Eustace stared gloomily at a stranded crab on the beach below. The crab stared gloomily back.

"Well, you remember my telling you about the girl I met on the boat?"

"Jane Something?"

"Jane Hubbard," said Eustace reverently. "Sam, I love that girl."

"I know. You told me."

"But I didn't tell her . I tried to muster up the nerve, but we got to Southampton without my having clicked. What a dashed difficult thing a proposal is to bring off, isn't it! I didn't bring it off, and it began to look to me as though I was in the soup. And then she told me something which gave me an idea. She said the Bennetts had invited her to stay with them in the country when she got to England, Old Mr. Bennett and his pal Mortimer, Bream's father, were trying to get a house somewhere which they could share. Only so far they hadn't managed to find the house they wanted. When I heard that, I said 'Ha!'"

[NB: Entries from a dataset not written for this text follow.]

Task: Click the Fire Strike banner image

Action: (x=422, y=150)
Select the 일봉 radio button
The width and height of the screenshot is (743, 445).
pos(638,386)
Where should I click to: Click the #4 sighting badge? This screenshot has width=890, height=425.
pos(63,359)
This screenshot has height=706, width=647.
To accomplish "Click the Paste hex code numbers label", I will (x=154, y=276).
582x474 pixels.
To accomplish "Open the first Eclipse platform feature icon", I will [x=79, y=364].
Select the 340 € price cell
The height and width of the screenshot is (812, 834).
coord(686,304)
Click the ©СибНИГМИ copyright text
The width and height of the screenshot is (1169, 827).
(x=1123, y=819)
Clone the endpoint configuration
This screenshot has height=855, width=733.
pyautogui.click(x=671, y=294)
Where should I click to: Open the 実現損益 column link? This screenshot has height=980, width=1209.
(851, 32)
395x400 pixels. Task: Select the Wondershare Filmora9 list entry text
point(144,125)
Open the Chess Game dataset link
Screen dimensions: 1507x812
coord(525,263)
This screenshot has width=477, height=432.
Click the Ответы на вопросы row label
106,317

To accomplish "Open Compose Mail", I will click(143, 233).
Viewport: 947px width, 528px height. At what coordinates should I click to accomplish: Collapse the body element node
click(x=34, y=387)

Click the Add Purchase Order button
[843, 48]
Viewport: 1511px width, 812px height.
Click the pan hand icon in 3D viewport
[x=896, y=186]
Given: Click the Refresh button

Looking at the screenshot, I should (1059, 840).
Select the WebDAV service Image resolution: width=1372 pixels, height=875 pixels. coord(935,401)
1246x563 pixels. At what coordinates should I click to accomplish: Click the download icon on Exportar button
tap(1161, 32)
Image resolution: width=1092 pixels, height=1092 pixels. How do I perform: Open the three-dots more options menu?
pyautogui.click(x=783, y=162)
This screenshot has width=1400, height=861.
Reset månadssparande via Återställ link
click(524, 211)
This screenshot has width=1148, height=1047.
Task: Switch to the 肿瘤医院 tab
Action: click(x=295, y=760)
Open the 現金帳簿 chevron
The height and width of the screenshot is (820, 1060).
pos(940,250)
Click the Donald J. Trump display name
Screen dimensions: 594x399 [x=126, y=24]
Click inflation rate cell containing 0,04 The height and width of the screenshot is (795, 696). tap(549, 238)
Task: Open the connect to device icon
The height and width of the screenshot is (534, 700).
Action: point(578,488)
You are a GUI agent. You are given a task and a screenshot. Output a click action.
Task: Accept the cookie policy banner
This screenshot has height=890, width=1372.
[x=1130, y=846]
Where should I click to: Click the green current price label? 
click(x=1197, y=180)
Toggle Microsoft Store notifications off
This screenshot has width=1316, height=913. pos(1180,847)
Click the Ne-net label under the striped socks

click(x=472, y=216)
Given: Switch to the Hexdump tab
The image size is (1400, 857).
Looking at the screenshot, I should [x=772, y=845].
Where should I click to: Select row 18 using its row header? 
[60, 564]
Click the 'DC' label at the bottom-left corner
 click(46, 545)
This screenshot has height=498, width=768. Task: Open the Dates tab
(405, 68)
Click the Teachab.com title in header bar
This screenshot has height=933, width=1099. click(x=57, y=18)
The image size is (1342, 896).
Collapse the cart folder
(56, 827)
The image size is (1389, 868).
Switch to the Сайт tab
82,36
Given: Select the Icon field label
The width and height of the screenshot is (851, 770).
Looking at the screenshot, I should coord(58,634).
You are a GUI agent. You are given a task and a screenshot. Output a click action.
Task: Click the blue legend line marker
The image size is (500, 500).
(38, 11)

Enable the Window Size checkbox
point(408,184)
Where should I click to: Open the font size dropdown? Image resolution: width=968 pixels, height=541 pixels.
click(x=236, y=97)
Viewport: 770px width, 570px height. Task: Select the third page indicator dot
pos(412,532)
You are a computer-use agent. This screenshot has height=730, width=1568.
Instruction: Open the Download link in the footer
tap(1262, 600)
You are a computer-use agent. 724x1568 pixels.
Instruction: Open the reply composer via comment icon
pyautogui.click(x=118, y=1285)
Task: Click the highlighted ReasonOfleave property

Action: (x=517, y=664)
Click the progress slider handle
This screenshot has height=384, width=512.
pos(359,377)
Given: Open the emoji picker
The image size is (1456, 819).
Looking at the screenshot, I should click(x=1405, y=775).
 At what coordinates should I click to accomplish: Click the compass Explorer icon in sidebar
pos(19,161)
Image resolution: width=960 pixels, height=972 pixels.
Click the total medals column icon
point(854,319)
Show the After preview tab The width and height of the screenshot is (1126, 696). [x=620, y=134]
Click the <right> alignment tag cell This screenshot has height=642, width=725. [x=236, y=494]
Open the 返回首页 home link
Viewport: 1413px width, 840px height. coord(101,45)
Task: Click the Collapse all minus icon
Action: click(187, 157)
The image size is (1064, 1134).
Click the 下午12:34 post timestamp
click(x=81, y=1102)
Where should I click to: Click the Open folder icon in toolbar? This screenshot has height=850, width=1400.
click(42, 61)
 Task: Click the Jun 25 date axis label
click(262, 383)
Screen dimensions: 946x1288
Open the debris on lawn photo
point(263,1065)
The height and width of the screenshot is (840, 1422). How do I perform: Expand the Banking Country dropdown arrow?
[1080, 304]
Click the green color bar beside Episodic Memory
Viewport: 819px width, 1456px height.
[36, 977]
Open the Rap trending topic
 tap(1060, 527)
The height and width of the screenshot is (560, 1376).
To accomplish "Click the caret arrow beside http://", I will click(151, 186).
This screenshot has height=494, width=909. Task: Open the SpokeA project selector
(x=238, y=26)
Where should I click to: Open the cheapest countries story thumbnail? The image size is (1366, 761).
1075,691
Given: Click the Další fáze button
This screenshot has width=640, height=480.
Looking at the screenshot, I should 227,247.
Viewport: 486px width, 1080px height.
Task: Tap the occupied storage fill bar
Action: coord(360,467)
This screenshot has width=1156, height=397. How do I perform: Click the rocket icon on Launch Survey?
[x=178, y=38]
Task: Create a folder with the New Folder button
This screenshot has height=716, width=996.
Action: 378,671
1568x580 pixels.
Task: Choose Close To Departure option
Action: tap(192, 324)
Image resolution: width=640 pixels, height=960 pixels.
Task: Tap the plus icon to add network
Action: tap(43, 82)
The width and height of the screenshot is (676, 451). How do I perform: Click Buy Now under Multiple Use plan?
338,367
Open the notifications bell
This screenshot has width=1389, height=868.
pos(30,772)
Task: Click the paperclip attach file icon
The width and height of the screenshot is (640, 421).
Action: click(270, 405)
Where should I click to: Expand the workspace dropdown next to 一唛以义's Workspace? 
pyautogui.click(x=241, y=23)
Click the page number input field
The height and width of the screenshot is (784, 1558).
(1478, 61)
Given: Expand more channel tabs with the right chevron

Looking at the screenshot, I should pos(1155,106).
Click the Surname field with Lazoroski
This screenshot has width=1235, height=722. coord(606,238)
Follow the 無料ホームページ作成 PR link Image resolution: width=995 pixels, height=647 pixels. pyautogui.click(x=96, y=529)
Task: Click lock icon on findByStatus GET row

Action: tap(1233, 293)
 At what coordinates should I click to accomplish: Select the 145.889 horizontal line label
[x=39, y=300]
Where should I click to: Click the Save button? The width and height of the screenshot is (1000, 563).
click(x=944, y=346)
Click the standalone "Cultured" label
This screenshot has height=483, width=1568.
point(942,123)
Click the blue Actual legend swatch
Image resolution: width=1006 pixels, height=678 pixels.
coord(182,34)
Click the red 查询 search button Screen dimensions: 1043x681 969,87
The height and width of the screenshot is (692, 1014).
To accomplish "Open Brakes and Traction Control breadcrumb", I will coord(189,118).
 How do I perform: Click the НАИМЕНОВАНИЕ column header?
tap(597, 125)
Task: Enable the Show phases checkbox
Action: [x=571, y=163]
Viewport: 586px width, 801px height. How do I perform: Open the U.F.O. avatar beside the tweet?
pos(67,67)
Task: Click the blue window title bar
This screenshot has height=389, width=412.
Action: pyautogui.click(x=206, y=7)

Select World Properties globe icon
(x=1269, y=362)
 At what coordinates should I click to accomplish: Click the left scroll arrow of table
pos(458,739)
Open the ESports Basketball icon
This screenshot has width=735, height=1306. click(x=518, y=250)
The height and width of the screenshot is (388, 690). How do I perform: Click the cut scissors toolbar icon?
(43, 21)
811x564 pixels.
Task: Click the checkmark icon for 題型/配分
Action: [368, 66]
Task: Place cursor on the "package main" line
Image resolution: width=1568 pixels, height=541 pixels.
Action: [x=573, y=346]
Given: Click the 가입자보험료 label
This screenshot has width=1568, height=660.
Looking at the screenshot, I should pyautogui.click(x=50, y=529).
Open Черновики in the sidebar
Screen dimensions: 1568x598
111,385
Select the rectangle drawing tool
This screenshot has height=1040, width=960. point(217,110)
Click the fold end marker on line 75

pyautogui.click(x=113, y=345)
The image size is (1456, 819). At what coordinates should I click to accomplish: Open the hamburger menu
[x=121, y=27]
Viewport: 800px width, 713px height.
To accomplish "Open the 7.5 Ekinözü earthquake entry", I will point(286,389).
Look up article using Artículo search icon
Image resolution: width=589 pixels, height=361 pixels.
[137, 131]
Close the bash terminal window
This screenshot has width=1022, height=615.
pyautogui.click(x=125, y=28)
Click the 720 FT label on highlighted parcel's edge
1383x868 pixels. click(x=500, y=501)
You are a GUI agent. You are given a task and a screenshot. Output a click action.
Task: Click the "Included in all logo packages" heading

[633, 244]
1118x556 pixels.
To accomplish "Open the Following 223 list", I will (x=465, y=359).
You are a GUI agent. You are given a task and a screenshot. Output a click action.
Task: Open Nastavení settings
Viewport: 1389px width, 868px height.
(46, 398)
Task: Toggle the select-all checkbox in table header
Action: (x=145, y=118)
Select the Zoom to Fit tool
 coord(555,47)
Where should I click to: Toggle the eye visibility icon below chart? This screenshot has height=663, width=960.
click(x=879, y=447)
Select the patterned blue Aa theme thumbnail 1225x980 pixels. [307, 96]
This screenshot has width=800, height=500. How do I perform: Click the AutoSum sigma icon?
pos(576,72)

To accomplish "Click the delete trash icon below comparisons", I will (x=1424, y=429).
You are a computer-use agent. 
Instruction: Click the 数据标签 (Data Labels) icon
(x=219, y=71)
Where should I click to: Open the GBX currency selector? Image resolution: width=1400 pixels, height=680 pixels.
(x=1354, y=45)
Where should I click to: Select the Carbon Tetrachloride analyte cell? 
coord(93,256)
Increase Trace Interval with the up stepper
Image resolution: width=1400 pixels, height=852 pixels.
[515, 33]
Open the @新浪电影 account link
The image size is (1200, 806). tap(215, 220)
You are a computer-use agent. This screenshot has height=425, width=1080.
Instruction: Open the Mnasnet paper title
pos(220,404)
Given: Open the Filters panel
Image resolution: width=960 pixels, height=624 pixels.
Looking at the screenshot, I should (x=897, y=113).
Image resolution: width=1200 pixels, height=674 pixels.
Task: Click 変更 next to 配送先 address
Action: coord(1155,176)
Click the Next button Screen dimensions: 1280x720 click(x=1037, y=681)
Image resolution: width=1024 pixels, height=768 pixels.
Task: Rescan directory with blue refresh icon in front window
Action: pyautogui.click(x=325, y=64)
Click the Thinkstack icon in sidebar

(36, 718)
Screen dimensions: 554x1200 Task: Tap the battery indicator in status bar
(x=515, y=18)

"You said what?" asked Sam.

"I said 'Ha!'"

"Why?"

"Because I had an idea. Don't interrupt, old man, or you'll get me muddled. Where was I?"

"I don't know."

"I remember. I'd just got the idea. I happened to know, you see, that Bennett and Mortimer were both frightfully keen on getting Windles for the summer, but my mother wouldn't hear of it and gave them both the miss-in-baulk. It suddenly occurred to me that mother was going to be away in America all the summer, so why shouldn't I make a private deal, let them the house, and make it a stipulation that I was to stay there to look after things? And, to cut a long story short, that's what I did."